- _Instructions to follow_
Output, word for word, the lines of this listing that fall between the line with "You are a computer-use agent. This" and the line with "Take a screenshot", counting both of those lines, and no others.

━━ Task input ━━

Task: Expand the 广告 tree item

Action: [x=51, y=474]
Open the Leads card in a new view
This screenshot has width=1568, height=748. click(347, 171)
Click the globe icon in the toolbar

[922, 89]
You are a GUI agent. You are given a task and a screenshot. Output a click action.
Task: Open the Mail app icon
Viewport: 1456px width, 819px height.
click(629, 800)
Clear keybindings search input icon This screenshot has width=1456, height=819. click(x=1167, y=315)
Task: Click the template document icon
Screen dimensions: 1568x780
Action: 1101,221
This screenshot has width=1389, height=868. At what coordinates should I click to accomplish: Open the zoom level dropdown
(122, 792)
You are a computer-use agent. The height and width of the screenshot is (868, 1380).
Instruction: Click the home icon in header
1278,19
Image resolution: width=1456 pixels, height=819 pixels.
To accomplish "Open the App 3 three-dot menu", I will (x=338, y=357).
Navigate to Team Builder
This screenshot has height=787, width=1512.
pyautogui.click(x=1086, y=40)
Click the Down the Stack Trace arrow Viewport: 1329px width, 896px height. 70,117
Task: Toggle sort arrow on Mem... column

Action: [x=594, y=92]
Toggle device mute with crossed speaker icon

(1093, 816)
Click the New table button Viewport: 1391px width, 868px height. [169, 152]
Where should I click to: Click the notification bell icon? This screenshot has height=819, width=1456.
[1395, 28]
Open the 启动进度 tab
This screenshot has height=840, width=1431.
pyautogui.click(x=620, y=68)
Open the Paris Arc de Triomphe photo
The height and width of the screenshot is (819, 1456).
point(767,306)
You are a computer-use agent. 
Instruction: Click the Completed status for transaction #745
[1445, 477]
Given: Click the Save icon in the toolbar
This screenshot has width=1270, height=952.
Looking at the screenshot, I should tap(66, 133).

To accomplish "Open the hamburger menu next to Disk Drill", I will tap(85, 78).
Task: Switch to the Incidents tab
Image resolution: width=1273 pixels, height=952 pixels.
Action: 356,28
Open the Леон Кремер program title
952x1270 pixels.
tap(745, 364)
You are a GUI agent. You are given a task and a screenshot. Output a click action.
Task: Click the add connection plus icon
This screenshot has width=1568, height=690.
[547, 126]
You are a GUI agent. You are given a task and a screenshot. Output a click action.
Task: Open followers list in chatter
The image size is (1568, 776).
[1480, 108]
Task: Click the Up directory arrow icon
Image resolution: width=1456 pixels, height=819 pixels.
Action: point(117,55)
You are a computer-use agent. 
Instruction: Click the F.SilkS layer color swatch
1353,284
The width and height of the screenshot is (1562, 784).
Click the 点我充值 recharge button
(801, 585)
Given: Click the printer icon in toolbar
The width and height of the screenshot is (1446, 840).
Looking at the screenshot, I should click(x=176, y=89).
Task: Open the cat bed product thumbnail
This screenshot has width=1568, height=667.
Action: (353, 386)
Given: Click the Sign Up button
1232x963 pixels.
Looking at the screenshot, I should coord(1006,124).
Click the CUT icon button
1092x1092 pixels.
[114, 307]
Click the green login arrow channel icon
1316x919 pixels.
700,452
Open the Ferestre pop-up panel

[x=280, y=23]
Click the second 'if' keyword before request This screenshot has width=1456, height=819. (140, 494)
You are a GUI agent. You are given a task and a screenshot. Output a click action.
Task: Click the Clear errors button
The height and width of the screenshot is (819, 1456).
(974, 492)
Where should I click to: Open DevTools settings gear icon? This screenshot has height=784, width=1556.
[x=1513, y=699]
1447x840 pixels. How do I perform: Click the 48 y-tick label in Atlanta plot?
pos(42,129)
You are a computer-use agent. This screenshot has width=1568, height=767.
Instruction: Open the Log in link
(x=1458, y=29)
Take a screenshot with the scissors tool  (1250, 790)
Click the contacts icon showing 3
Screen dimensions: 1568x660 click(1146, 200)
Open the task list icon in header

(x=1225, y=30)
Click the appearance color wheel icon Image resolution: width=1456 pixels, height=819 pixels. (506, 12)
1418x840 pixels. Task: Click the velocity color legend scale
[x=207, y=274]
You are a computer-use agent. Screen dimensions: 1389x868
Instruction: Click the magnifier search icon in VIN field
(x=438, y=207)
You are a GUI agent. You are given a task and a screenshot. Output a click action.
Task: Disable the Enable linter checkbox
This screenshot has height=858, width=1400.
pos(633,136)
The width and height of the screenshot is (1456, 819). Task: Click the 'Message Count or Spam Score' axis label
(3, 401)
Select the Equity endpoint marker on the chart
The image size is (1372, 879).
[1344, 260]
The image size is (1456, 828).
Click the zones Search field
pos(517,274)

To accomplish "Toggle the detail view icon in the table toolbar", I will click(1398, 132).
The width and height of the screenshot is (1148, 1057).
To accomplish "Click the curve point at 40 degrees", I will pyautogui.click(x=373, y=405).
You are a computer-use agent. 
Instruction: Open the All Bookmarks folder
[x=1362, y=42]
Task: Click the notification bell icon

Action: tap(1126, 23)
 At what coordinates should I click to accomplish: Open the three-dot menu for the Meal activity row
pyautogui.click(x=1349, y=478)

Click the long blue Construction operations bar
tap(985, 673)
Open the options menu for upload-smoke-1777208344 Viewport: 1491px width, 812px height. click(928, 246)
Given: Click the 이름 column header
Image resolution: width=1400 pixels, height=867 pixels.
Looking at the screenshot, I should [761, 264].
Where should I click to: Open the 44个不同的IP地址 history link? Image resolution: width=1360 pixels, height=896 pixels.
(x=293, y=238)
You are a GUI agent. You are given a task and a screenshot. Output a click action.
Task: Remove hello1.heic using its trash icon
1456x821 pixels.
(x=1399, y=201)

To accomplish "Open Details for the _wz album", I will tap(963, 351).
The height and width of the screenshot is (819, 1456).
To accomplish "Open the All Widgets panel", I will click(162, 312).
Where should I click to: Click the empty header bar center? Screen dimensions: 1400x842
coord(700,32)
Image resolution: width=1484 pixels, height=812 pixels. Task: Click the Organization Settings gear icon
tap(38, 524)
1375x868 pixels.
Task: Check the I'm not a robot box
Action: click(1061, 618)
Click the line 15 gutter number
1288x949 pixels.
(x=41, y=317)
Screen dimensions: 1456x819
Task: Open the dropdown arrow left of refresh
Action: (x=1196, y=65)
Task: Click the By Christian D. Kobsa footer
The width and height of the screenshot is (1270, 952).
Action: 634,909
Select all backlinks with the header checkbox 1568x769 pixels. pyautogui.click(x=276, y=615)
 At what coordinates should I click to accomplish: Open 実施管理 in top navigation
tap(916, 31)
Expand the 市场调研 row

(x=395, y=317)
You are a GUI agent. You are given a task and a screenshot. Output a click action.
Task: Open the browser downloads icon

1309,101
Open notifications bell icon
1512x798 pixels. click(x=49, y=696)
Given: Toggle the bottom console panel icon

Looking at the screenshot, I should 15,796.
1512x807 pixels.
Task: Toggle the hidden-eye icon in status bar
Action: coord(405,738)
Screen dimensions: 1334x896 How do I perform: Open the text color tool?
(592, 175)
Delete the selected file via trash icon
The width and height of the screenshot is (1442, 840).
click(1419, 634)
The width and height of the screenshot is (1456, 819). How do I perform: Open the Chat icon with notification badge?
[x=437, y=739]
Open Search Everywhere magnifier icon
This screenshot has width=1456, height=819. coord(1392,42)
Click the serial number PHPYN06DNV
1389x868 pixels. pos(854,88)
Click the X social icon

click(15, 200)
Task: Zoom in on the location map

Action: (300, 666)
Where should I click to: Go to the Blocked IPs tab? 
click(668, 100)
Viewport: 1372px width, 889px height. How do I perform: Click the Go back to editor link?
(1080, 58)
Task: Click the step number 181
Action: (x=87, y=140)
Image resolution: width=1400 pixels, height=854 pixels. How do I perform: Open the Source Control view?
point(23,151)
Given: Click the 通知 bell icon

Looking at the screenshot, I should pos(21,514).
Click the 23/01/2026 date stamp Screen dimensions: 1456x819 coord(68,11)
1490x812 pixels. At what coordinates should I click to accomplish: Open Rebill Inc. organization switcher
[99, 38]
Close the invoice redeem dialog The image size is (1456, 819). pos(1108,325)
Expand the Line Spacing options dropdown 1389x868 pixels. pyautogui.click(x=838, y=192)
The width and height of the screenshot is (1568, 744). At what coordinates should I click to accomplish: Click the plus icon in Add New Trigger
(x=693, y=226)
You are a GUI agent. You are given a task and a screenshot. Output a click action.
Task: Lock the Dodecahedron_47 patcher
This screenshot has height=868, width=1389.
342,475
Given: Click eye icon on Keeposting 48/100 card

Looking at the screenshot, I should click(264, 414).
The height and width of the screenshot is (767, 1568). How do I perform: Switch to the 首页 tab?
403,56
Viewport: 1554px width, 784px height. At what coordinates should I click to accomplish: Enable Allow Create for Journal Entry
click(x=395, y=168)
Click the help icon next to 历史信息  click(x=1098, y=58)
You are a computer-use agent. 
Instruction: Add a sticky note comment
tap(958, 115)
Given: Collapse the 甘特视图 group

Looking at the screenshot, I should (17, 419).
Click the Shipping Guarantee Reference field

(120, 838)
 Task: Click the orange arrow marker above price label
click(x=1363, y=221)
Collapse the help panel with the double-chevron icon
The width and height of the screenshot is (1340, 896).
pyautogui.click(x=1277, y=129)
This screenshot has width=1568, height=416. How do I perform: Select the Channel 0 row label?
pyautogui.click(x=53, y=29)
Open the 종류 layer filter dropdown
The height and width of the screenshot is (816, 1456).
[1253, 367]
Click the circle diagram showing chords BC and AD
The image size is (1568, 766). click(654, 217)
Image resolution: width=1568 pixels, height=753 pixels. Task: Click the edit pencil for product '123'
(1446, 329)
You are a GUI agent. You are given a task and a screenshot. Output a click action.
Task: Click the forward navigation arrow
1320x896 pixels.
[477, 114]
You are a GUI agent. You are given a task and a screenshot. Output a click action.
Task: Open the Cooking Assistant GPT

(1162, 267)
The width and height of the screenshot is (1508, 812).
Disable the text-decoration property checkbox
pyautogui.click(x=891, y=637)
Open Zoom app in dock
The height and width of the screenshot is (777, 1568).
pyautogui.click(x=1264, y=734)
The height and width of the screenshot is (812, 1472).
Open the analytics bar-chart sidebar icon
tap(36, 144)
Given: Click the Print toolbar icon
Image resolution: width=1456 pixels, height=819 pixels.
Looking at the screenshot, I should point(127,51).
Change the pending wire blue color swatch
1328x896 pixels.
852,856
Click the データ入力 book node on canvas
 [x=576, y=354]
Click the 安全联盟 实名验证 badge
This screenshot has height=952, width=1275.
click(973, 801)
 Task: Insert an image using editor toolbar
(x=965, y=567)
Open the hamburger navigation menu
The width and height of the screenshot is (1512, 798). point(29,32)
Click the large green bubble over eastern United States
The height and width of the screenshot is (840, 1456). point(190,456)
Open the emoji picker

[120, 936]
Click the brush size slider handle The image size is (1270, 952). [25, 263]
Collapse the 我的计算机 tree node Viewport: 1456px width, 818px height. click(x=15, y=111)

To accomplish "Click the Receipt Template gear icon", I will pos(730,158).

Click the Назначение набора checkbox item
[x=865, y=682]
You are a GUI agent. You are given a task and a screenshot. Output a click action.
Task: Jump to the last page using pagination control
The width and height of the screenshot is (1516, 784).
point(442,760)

━━━

- _Result of the task_
You are a computer-use agent. This screenshot has width=1568, height=767.
Instruction: Open the Log in link
(x=1458, y=29)
Take a screenshot with the scissors tool  (1250, 790)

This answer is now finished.